Freins légaux aux voitures sans conducteur
La voiture roule sur l’autoroute de manière autonome, tandis que la personne assise derrière le volant regarde le paysage ou consulte ses courriels. Google et les constructeurs automobiles progressent dans cette technologie sans conducteur, mais la législation européenne est en retard.
Des voitures sans conducteur arriveront sur le marché d’ici cinq ans. Cette promesse a été faite fin 2012 par le co-fondateur de Google, Sergey Brin.
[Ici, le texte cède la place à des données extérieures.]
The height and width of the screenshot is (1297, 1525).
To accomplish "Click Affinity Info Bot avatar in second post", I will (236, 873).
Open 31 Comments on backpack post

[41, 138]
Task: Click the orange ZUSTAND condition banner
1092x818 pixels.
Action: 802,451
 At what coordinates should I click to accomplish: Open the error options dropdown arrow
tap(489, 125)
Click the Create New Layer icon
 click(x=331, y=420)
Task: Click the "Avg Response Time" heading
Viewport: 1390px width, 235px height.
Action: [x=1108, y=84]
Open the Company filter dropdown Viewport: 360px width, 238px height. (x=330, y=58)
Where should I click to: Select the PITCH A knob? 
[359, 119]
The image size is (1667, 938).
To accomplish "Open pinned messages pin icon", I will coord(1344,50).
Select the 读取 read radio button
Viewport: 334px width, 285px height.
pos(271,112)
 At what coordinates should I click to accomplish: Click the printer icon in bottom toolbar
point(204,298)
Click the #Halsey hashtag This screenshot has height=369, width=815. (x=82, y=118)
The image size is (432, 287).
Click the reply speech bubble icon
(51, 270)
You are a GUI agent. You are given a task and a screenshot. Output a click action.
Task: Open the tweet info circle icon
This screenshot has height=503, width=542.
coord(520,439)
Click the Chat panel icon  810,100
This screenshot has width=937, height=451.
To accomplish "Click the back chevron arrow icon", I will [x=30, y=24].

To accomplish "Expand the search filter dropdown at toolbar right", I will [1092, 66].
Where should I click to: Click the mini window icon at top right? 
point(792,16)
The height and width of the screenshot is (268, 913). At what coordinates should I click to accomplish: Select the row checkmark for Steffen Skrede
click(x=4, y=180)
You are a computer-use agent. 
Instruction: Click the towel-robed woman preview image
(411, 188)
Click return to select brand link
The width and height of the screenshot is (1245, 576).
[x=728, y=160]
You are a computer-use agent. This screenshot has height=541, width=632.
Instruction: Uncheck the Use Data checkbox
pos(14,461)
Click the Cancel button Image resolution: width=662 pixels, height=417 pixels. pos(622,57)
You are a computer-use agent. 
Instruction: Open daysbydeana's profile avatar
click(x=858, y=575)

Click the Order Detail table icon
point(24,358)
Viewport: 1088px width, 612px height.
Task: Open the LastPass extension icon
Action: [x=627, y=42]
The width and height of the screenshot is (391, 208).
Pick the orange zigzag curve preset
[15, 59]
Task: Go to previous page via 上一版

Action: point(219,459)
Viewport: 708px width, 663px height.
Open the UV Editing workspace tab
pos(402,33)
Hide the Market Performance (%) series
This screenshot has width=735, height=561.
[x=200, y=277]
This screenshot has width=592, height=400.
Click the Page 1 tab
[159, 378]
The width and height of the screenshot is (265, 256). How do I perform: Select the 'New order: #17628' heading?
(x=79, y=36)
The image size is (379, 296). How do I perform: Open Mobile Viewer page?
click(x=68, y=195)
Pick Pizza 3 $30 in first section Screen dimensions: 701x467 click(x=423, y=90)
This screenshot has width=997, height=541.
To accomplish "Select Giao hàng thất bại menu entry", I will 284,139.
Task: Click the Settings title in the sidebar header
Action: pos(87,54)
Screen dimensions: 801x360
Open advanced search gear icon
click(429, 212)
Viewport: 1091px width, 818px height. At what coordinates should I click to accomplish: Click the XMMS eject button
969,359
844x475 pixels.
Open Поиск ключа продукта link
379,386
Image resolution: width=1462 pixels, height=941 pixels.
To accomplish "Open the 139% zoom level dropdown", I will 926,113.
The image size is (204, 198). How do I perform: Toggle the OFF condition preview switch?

Son entreprise est à l’avant-garde dans le développement de cette nouvelle technologie.
L’administrateur délégué de Nissan, Carlos Ghosn, a de son côté pronostiqué que ce type de machine sera disponible en concession d’ici 2020.
Depuis 2005, Google expérimente de nouveaux systèmes utilisant des Toyota Prius hybrides. La flotte de douze véhicules a jusqu’à présent parcouru plus de 500’000 kilomètres sur les routes californiennes.
Des chercheurs des universités d’Oxford, de Berlin et de Parme sont également en train d’élaborer leurs propres modèles. De nombreux constructeurs (notamment Audi, Mercedes, BMW, Volvo et Nissan) travaillent dans la même direction et ont déjà introduit bon nombre de fonctions d’assistance à la conduite ou au parcage.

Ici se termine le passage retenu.